You may have heard of Mary Roach. She’s the woman who wrote Stiff: The Curious Lives of Human Cadavers (of which I have heard great things but have not read). It became a best seller – so clearly this woman knows how to make the strange accessible to the masses. I found Bonk: The Curious Coupling of Science and Sex on the sale table at Borders and grabbed it.
I don’t remember the last time I laughed so much reading a book. Bonk is not a book about sex, it’s a book about the ridiculous situations that arise when you are trying to study sex scientifically. Hamsters are wearing polyester pants. People are having intercourse inside MRI machines. Roach has a fine sense of the ridiculous, and the skills to let all of us in on the joke. Roach travels the world to witness first-hand (whenever possible) the studies that tells us what we know about bumping uglies.
One of the most interesting things in the book was finding out how little is really understood about the physical realities of human sexual intercourse. And the most interesting stuff seems… well, rather explicit for an open forum such as this.
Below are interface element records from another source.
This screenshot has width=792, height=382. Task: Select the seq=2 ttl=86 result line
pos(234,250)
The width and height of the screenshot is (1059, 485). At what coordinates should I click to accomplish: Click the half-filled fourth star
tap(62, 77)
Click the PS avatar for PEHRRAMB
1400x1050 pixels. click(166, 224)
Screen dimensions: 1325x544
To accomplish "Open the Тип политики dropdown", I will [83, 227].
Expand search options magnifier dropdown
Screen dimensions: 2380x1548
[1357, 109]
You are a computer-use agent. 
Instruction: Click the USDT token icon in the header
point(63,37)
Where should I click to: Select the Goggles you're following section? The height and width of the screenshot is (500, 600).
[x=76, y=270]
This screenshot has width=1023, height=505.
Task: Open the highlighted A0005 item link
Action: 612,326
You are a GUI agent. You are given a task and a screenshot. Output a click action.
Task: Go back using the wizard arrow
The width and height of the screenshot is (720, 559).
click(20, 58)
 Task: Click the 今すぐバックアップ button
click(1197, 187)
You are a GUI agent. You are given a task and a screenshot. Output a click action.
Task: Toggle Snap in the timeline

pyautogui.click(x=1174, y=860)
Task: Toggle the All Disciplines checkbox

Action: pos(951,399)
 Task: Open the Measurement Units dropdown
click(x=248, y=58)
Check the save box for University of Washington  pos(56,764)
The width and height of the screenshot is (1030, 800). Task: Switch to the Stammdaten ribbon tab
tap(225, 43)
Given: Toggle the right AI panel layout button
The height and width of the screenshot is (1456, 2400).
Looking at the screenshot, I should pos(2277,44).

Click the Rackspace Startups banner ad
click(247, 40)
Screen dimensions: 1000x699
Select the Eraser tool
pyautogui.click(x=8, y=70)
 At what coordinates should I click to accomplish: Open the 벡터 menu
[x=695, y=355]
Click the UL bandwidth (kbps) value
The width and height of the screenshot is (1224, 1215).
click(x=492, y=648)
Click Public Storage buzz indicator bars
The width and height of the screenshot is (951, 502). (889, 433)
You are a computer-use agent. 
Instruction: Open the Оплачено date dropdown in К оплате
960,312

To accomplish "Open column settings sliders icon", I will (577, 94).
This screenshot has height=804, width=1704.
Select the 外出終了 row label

Instead, I’ve decided to share the topics of a few of the footnotes, to give you an idea of the randomness of the world and the breadth of her topic.
In no particular order (I can see my spam folder filling up now):
the sale of soiled panties in Japan
premature and retarded ejaculation
copulation rates of primates
the maternal fastidiousness of earwigs
the passage of flatus at coitus
artificial insemination of dogs in the 18th century
boar odor spray
the odor of the flowers of the Spanish chestnut tree
the great-grandniece of Napoleon and her gay husband
the Masturbate-athon
the Personal Pelvic Viewer (PPV for short).
Seriously, how can you not read this book?